Yale University Art Gallery. The Yale University Art Gallery houses a significant and encyclopedic collection of art in several buildings on the campus of Yale University in New Haven, Connecticut.
It holds Night Café, the iconic painting by Vincent van Gogh which depicts the interior of a café in Arles, France, where the artist spent several months in 1888. It also has Titian's Portrait of a Man with a Blue Sleeve, considered one of the greatest paintings of the 16th century.
Although all cultures and periods are represented, the gallery emphasizes early Italian painting, African sculpture, and modern art. The Yale University Art Gallery is the oldest university art museum in the western hemisphere.
The gallery was founded in 1832, when patriot-artist John Trumbull donated more than 100 paintings of the American Revolution to Yale College and designed the original Picture Gallery. This building, on the university's Old Campus, was razed in 1901.

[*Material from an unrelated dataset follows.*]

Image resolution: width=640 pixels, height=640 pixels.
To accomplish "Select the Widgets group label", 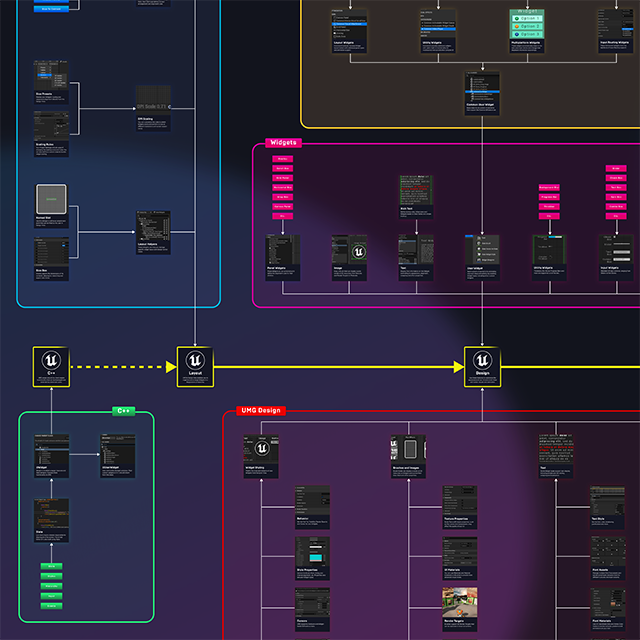I will (x=283, y=143).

A Tuscan romanesque building, designed by Egerton Swartwout, was built in 1928. The gallery's main building was built in 1953, and was among the first designed by Louis Kahn, who taught architecture at Yale. In December 2006, a renovation of this building that returned many spaces to Kahn's original vision was completed by Polshek Partnership Architects. The renovation of the Kahn building was part of a larger renovation and expansion project that began in 1998.